Collected data entries:
━━━━━━

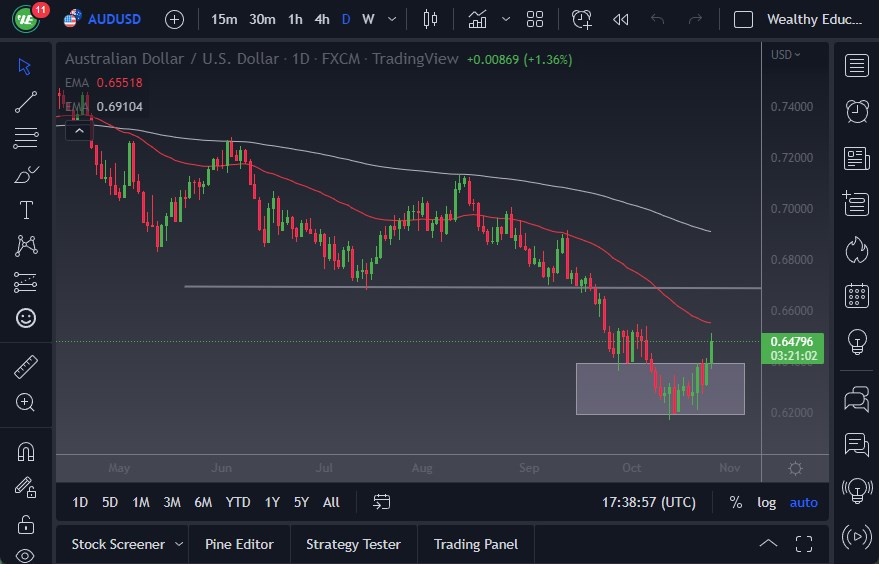Image resolution: width=879 pixels, height=564 pixels.
Task: Open the watchlist panel icon
Action: 856,66
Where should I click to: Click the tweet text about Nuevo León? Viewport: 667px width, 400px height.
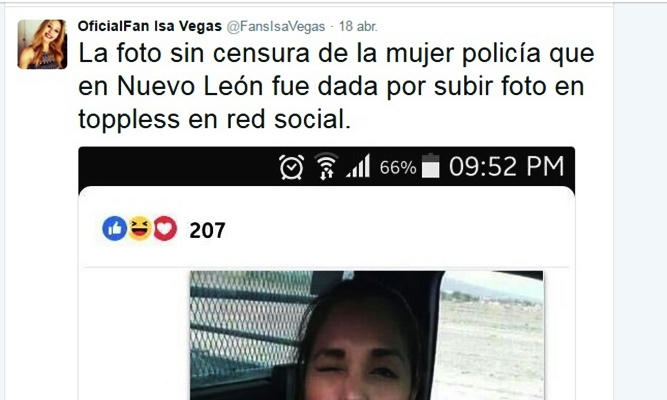click(336, 86)

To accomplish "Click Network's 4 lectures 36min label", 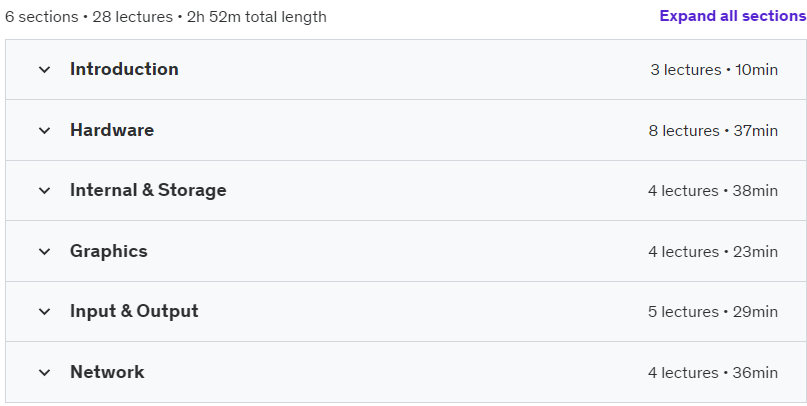I will [713, 372].
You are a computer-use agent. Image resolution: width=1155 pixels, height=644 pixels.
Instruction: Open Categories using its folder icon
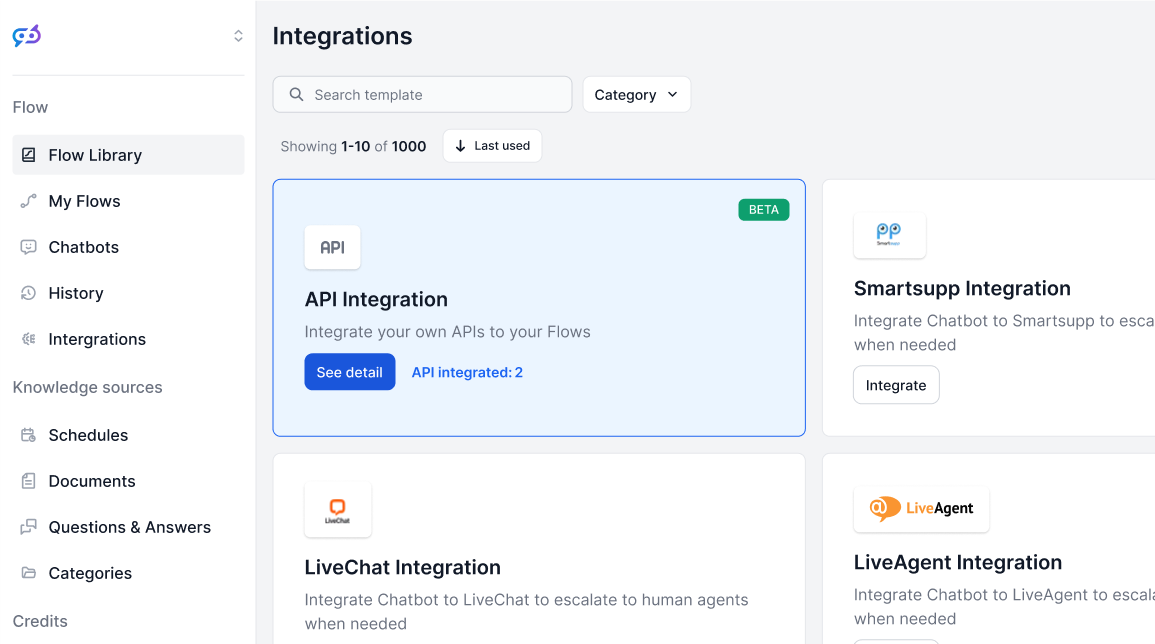[31, 573]
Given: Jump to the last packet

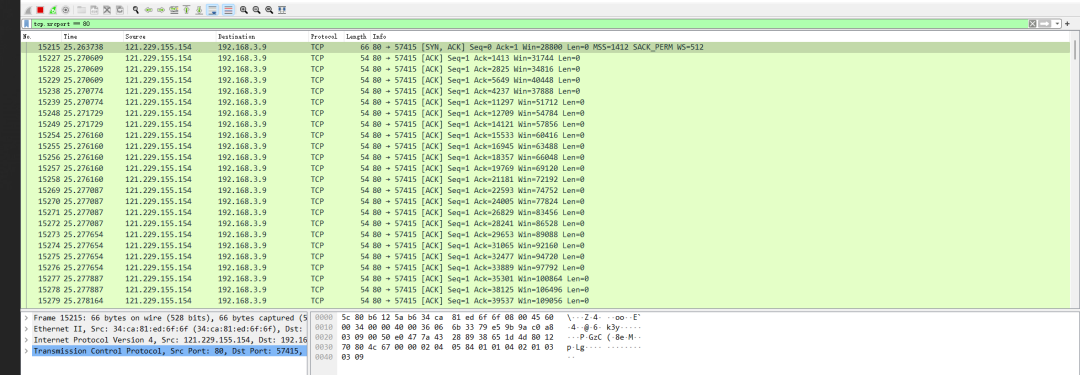Looking at the screenshot, I should pos(199,10).
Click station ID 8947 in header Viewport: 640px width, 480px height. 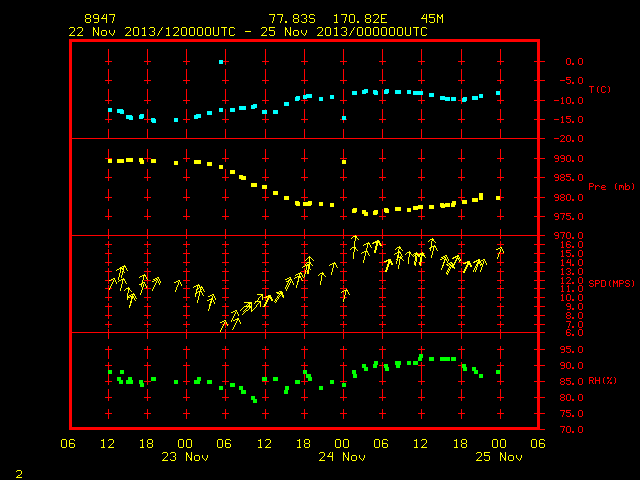(100, 19)
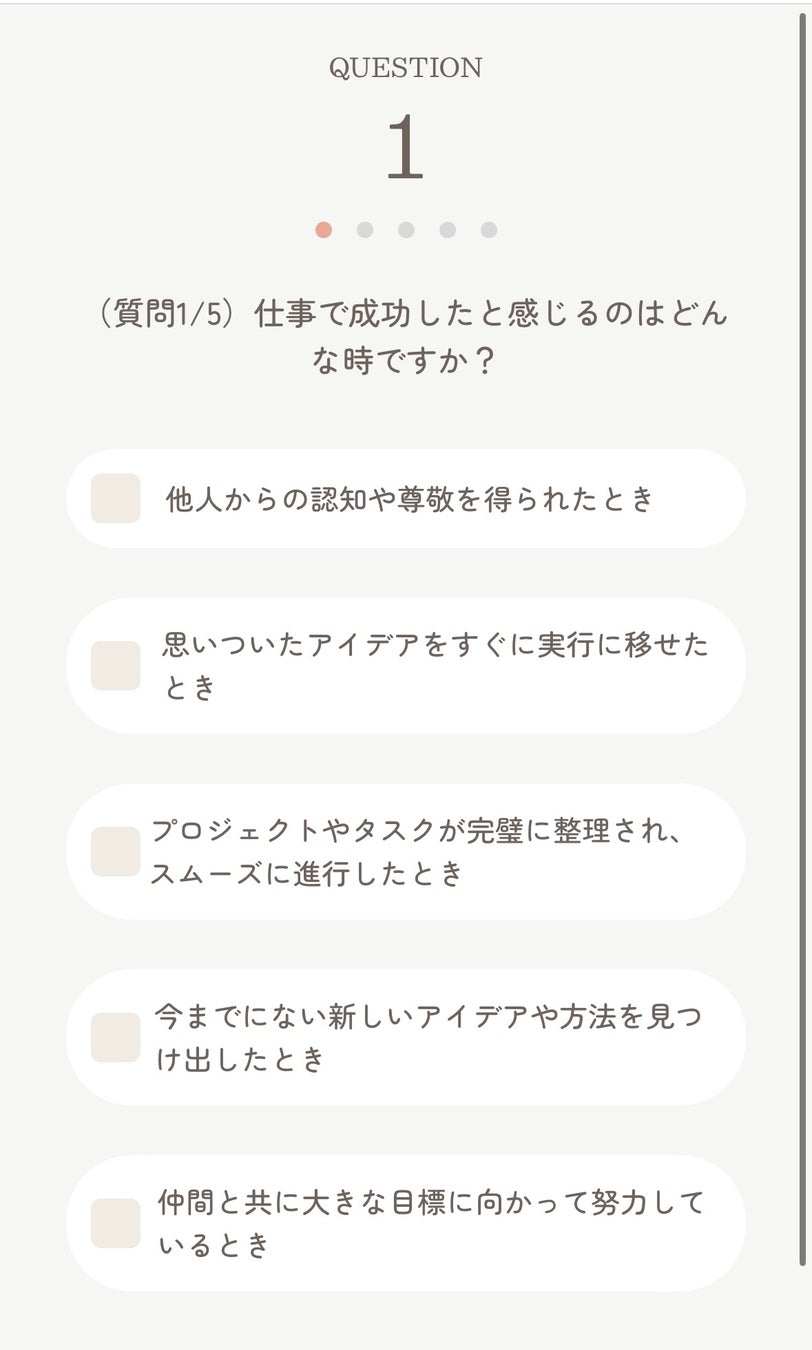This screenshot has width=812, height=1350.
Task: Jump to the second progress dot
Action: (365, 230)
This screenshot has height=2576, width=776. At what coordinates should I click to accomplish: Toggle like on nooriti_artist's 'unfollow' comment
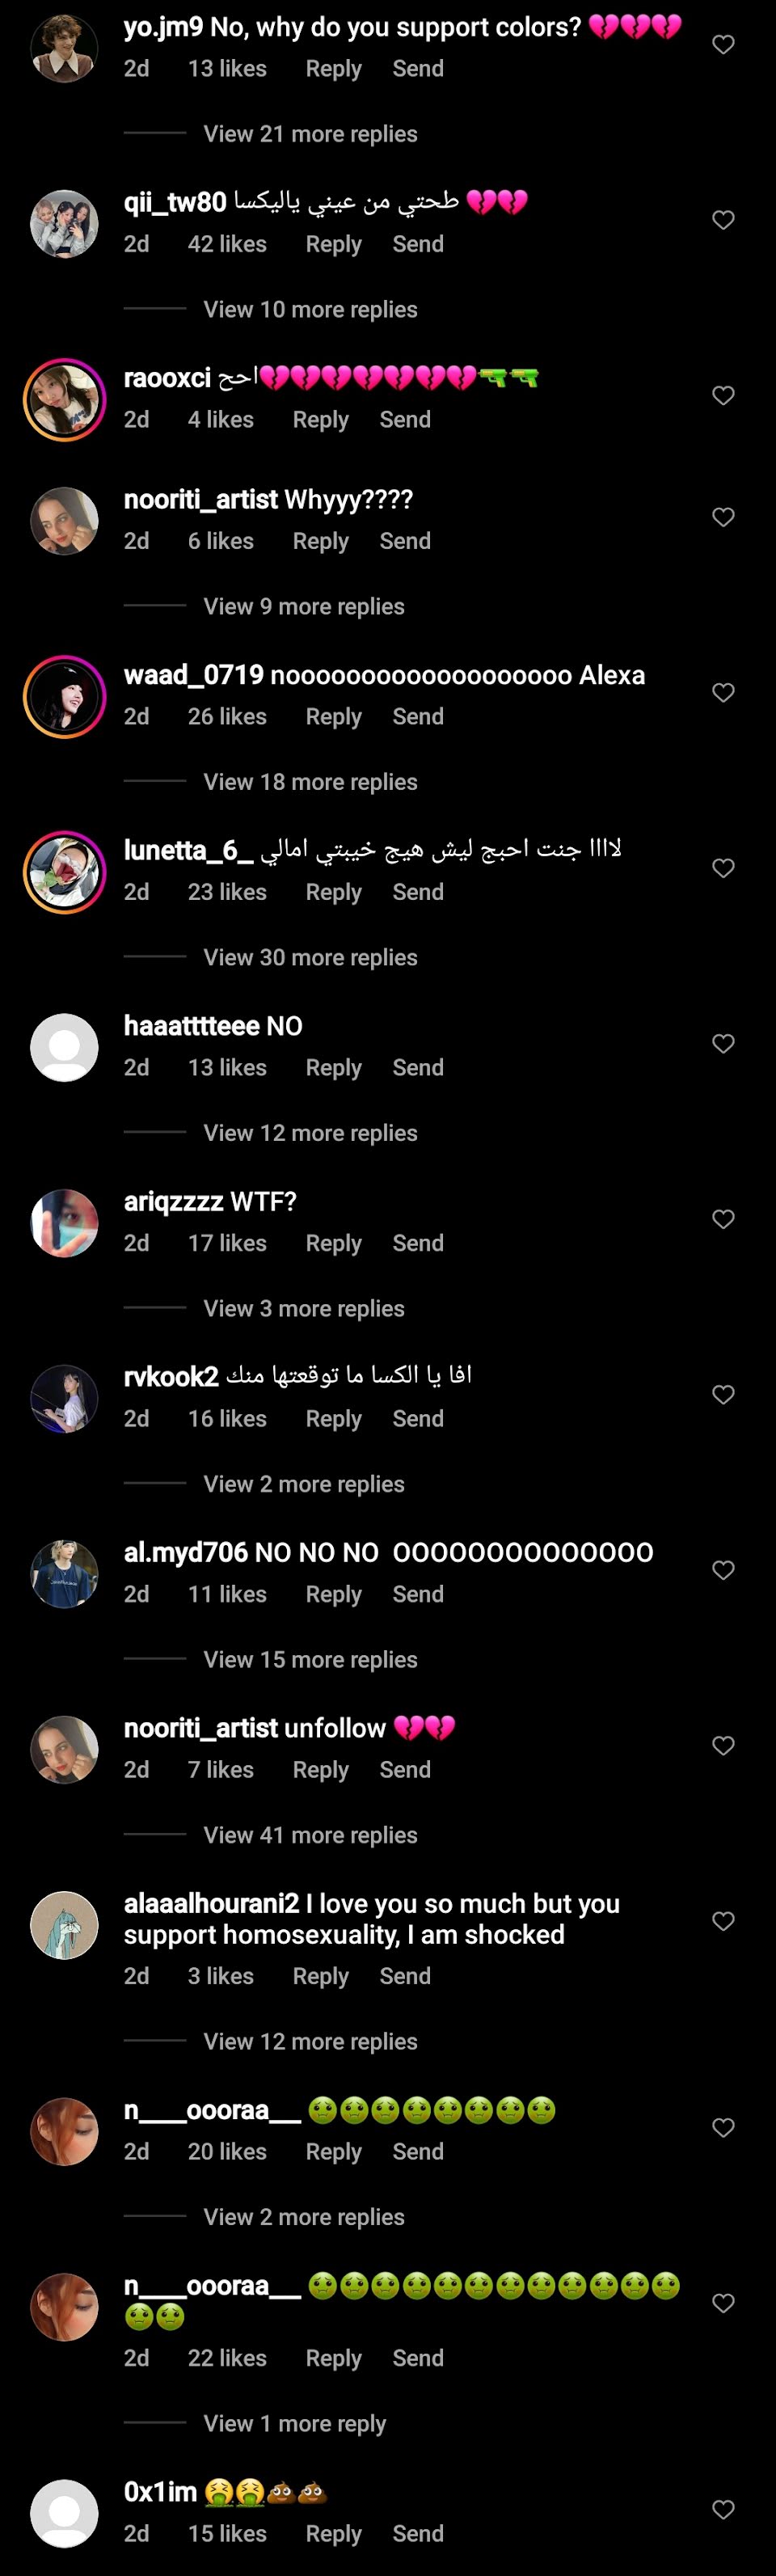pyautogui.click(x=723, y=1745)
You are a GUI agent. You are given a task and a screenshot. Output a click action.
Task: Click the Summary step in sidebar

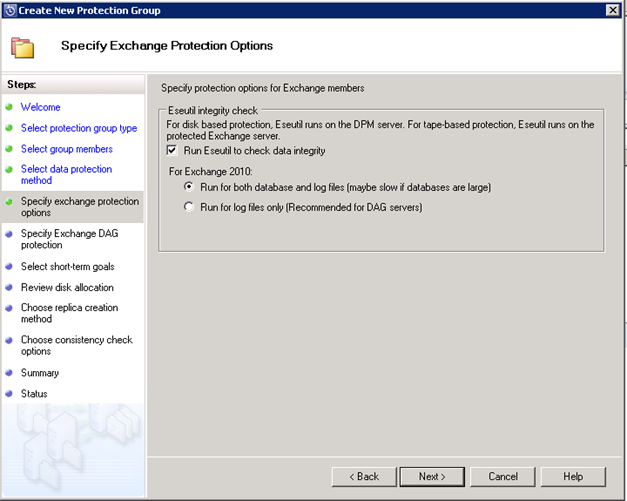coord(40,373)
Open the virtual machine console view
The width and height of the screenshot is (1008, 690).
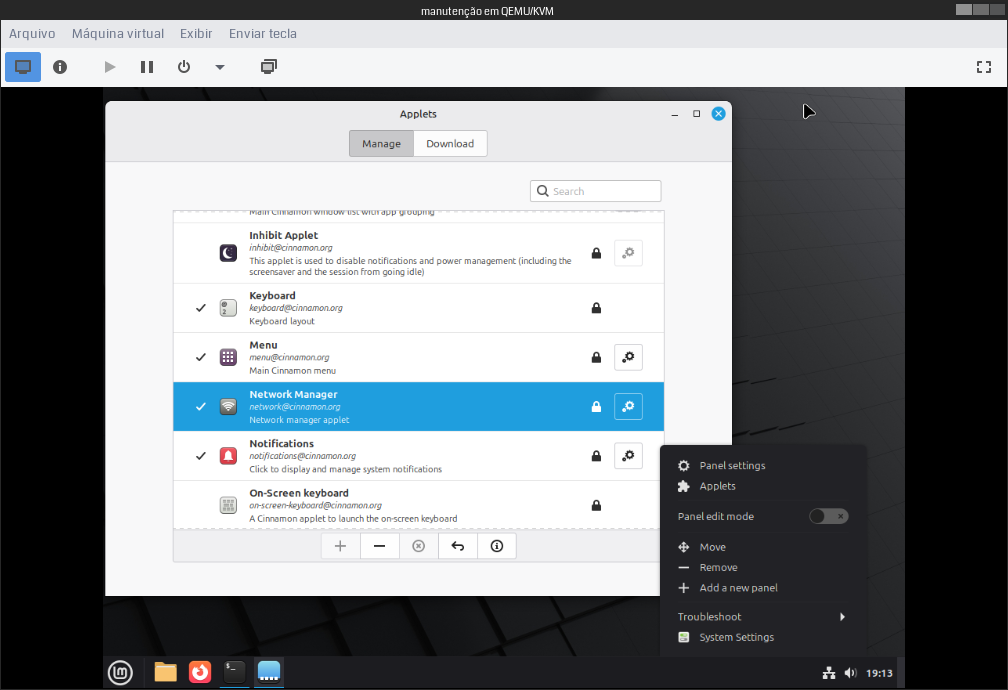pos(23,67)
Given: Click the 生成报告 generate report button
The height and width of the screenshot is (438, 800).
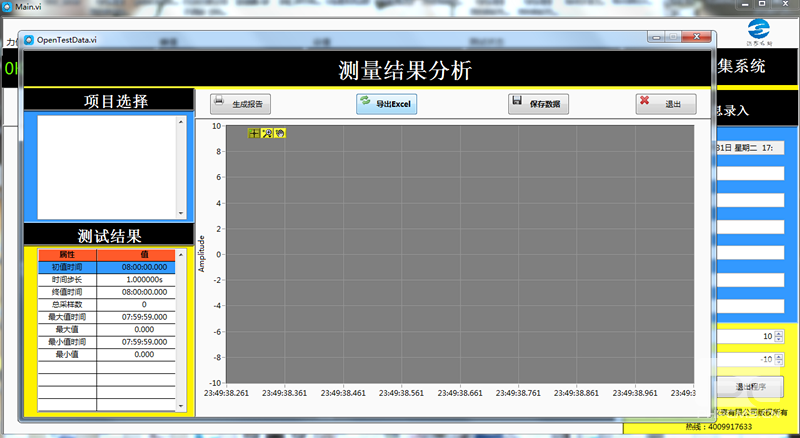Looking at the screenshot, I should (x=241, y=104).
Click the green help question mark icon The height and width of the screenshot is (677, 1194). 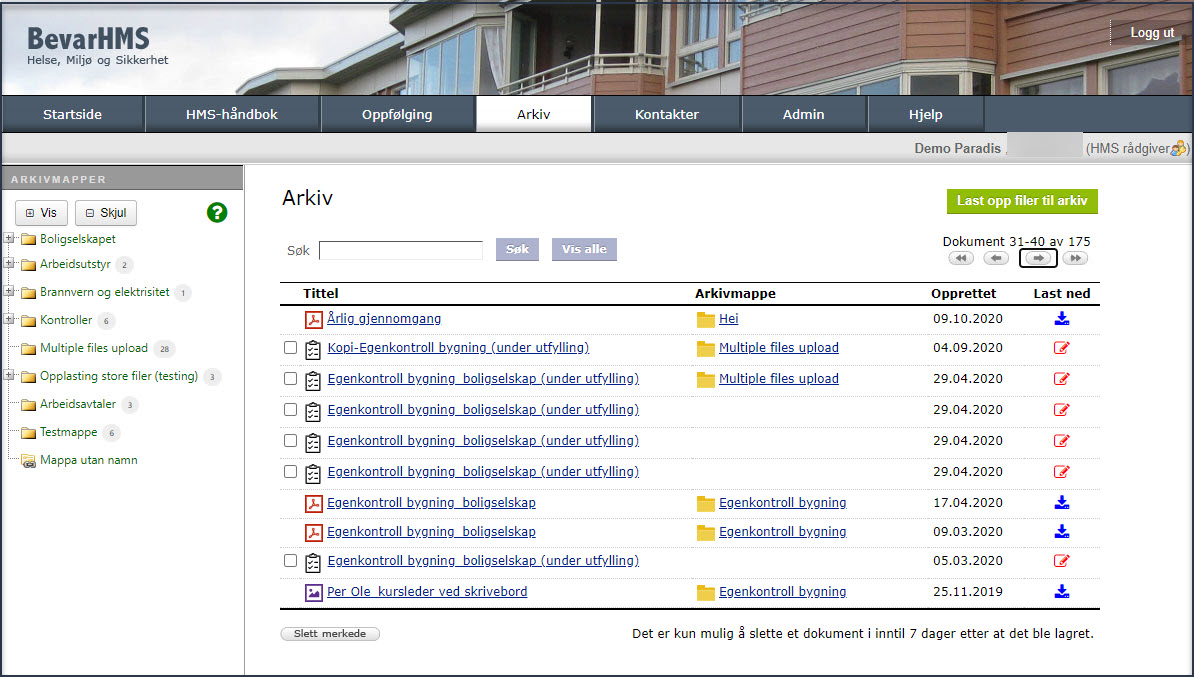(x=217, y=212)
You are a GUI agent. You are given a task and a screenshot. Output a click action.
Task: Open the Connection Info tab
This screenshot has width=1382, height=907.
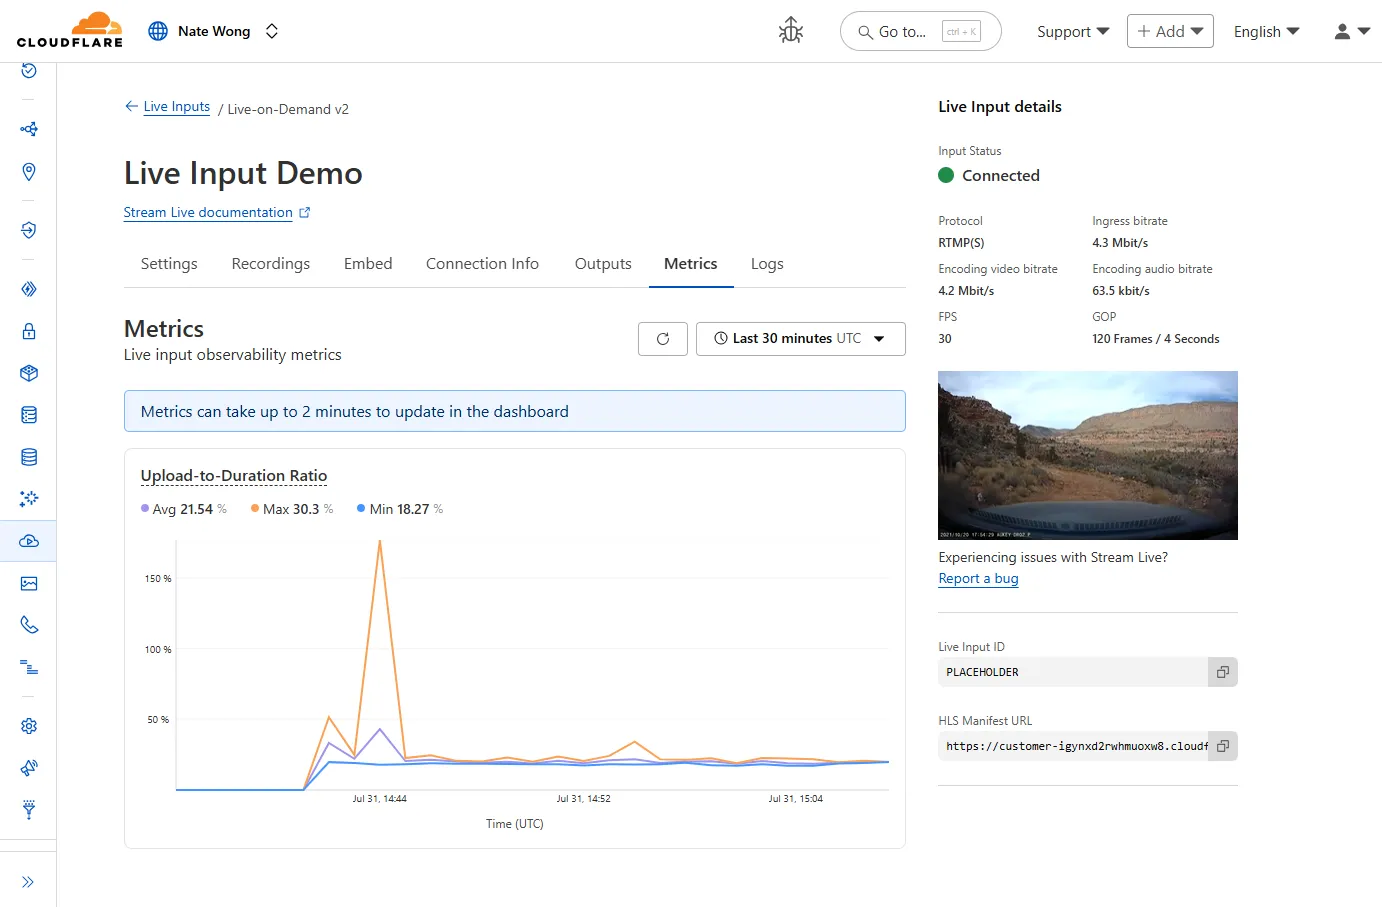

━━━━━━

Requirement
A word-for-word repeat is expected of the lines from the one with "Task: Open the Connection Info tab" to the end of the data, both included; pictures are not part of it.

Task answer
Task: Open the Connection Info tab
This screenshot has width=1382, height=907.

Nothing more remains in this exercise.